EXERCISE ->
Only the lines below starting at the one that contains "Click the Tài column header" and ending at the one that contains "Choose Allow Access" are to be reproduced, exactly and with both ends kept.

EXERCISE INPUTS ->
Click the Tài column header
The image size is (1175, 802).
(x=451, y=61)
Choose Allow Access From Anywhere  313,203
* * *
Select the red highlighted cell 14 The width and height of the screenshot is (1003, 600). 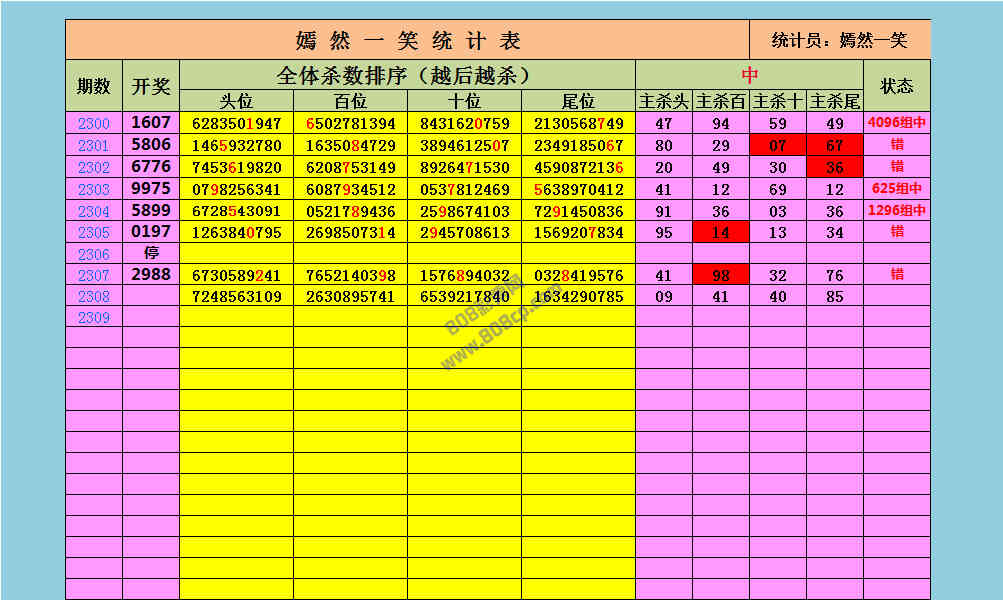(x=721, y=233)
...
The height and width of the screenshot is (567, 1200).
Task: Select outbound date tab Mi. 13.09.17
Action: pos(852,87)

COMPLETED TASK ->
Click the Tài column header
The image size is (1175, 802).
(x=451, y=61)
Choose Allow Access From Anywhere  313,203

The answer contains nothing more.